For this assignment we created individual xml, JSON, and html files to store information related to books we have read and enjoyed. After uploading these files to the internet, we developed R scripts to retrieve the files and then the information into separate dataframes.
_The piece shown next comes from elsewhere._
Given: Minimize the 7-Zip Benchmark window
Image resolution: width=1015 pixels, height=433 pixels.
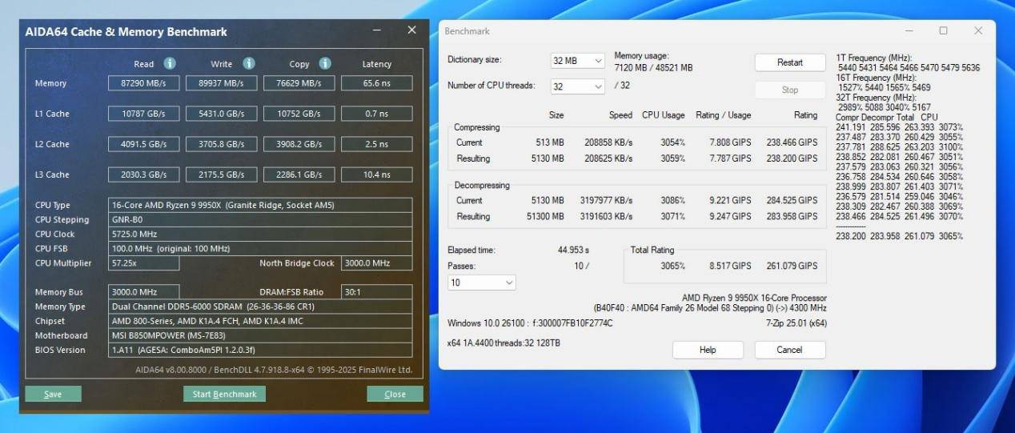Looking at the screenshot, I should tap(909, 30).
This exercise facilitates our understanding of xml, JSON, and html file structures as well as our ablity to manipulate this information.
library(xml2)
library(flatxml)
library(methods)
library(htmltab)
library(kableExtra)
library(tidyverse)
library(magrittr)
library(jsonlite)
Read html table and save into dataframe. In this case, I used the htmltab function.
#Read in html table from github and save as dataframe
url <- "https://raw.githubusercontent.com/sconnin/DATA607_HW7/main/HW7_html_table.html?token=APC5QM2CW2P3H5W6W6QXZSTAK6PXI"
df_books<-htmltab(doc=url)
#Print table without assigned row numbers
row.names(df_books) <- NULL
df_books%>%kbl%>%kable_material(c("striped"))
ID | Title | Author | ISBN | Publisher | Pages | Copyright Year |
---|---|---|---|---|---|---|
1 | Their Eyes Were Watching God | Zora Neale Hurston | 9780060916503 | HARPERCOLLINS PUBLISHERS | 207 | 1990 |
2 | Sand County Almanac With Essays on Conservation from Round River | Aldo Leopold | 9780345345059 | PENGUIN RANDOM HOUSE | 320 | 1966 |
3 | Desert Solitaire | Edward Abbey | 9780671695880 | POCKET BOOKS | 288 | 1990 |
Read xml file from Github and convert to dataframe. I used the flatxml library for this purpose.
# Convert the input xml file to a data frame.
df_xml <- fxml_importXMLFlat("https://raw.githubusercontent.com/sconnin/DATA607_HW7/main/books.xml")
df_xml%>%kbl%>%kable_material(c("striped"))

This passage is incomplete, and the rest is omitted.